Variable selection and the F-test
Goals
- Derive tests for multiple coefficients at once under normality
- The F-test and F-distribution
- As a special case test whether a group of variables should be included in the model
- Review \(R^2\), discuss its limitations, and how the F-test approximately corrects them
Testing multiple coefficients at once
So far we have devised tests for one coefficient at a time — or, more precisely, for one linear combination of test statistics at a time. We derived tests under normality, and asserted that they made sense under homoskedasticity for large \(N\).

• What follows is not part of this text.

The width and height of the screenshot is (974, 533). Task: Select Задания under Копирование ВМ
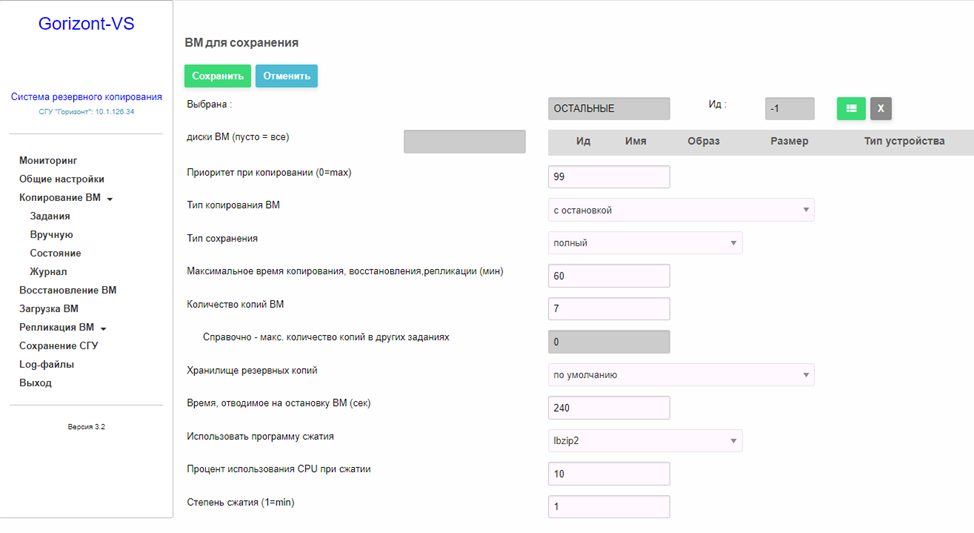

Suppose we want to test multiple coefficients at a time. A particular use case we will work up to is asking whether our regression did anything at all. In particular, we might ask whether the fit \(\hat{y}= \boldsymbol{X}\hat{\boldsymbol{\beta}}\) is any better than the fit \(\hat{y}= 0\) that did not run a regression at all.
The F-test
Formally, we’ll be testing the null hypothesis that
\[ \textrm{Null hypothesis }H_0: \boldsymbol{A}{\boldsymbol{\beta}^{*}}= \boldsymbol{a} \]
where \(A\) is a \(Q \times P\) matrix, and \(c\) is a \(Q\)–vector. As a special case, we will test our “do nothing” hypothesis by taking \(\boldsymbol{A}= \boldsymbol{I}\) and \(\boldsymbol{a}=\boldsymbol{0}\).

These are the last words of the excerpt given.